I'd be happy to try and configure/host such a thing if there's no difficulties.
I think you are one of the few people that truly understand the ecosystem and probably are the right person to influence this.
Incidentally, I had a pretty interesting bthread today on the question bwhether we will see a single package manager format on Linux. Wonder what your thoughts are...and in general the state of package management on Linux. Would you build Cydia on something else today?
The ftpmasters and the apt maintainers would be the appropriate pair of contacts.
The reality here is that I don't have the months required to really fix the one place here you could say I have "bagged on" APT, and it is not clear to me that the real problem (which is that the APT community is using C++ in weird or even simply "too many" ways) is fixable.
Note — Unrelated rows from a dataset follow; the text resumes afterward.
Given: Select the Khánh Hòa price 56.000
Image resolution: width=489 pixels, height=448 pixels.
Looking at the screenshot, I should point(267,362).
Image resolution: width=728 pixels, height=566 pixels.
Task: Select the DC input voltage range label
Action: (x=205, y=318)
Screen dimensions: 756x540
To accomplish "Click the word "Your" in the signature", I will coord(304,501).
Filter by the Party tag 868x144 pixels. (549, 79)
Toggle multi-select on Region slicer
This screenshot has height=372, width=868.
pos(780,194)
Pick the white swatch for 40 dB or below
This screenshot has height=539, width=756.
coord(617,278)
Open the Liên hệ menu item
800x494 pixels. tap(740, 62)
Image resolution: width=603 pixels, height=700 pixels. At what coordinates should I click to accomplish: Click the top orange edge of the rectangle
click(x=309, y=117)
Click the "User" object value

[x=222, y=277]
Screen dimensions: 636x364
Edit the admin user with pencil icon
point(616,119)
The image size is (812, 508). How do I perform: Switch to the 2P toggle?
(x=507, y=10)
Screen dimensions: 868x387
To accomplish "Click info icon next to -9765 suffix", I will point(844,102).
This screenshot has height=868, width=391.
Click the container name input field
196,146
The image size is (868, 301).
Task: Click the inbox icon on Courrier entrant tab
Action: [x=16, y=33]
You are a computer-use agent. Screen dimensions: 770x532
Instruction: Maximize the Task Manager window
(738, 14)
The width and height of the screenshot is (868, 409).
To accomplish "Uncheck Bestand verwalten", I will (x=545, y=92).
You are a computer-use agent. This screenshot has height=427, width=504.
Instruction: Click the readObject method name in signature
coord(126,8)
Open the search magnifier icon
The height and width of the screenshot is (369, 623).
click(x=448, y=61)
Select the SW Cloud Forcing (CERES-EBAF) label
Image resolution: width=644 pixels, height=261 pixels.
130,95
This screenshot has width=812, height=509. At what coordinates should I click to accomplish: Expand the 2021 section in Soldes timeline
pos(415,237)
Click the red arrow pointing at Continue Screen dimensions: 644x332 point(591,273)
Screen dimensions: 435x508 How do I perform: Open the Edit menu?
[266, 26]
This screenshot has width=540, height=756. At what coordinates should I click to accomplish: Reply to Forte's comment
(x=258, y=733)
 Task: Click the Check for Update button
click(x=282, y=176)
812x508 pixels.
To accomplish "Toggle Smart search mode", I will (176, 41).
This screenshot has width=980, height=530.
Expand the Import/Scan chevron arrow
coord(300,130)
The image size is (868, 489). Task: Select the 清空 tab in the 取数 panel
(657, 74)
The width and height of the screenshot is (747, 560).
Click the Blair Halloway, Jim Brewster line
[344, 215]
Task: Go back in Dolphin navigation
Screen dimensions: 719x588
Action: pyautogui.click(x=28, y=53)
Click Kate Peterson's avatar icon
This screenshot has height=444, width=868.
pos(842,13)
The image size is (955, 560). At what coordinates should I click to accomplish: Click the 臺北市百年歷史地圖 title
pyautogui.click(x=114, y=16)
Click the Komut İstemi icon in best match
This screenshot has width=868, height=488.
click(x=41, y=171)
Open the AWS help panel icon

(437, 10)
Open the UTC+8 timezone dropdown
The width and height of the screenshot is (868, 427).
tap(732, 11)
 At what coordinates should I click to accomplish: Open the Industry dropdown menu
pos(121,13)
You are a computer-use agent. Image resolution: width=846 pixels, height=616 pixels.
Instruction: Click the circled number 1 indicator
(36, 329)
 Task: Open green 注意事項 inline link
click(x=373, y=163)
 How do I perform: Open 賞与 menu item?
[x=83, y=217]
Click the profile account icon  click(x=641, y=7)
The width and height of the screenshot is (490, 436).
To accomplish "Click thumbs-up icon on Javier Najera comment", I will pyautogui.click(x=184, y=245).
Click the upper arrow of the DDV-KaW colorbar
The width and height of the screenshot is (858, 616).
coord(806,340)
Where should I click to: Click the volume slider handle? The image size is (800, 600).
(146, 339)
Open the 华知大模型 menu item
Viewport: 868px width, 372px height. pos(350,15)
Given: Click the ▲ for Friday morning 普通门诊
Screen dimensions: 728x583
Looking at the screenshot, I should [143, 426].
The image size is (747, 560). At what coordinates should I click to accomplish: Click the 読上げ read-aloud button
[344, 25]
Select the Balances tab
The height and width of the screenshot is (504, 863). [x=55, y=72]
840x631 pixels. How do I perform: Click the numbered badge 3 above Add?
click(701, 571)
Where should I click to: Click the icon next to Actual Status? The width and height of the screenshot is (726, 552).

That said, I will also ask you a question: have you ever really cared how fast APT is? I notice it being slow on my server, but I know why it is slow and where it is slow... it is certainly much faster than Ruby bundler, for example. Is there any good reason at all for anyone but me to change all this code?
The OP complained about some performance issue applying diffs, but as I explained, the real issue with diff updates is that Debian isn't sending cumulative diffs: it doesn't really matter that that is slow either.
So I don't know what you really think I should be doing here. Do you want me to try to train the APT developers in some way? That won't work and is frankly kind of arrogant in a way that commenting from the sidelines isn't. The truly asshole "Web 2.0 GitHub generation" solution at this point would be to fork APT and "compete" with it, but I really really think people who push public forks of key projects are assholes: I am not going to do that.
But if we are going to talk about performance issues in this tool, I am going to try to provide some access to my background about what is going on and why: you essentially will never see me sit around and complain about APT in a context outside of this (and in fact you will generally find me defending APT against developers who are quick to judge something by quality of detail rather than quality of design: reddit makes it difficult to find old comments, but if you really cared you would find me constantly pointing out that APT can be improved rather than thrown out).
Try it out, we're always listening and around in #debian-apt on OFTC.
I once found a similar thing in a commercial setting. A program had been written which could set one bit in a shared memory region for use as a feature flag. It was slowly expanded in use until it was being run thousands of times a day on hundreds of very expensive computers. I wrote a replacement program which read commands from a file and set all the bits in one invocation. This saved well over 100k USD per year if you just added up the cost of computer time without staffing. I imagine this APT fix is worth more than that.
No, most of the time is spent fsync'ing and it is a problem at a lower layer (related to dpkg), but ot apt. Too many bug reports to list but see  for the latest one.
You can use apt with eatmydata as a workaround.
Why not use memory mapped files and let the operating system deal with caching in a way that is most efficient for that specific case?
Even more so because after gem, or pip, or something (can't remember) had a similar issue a while ago (think they had an n2 algorithm) a lot of people jumped on it as being bad computer science. There were all sorts of calls about how web people were not real computer scientists.
Either way, good useful products were made and they've been further optimised. That's great. More of that more of the time.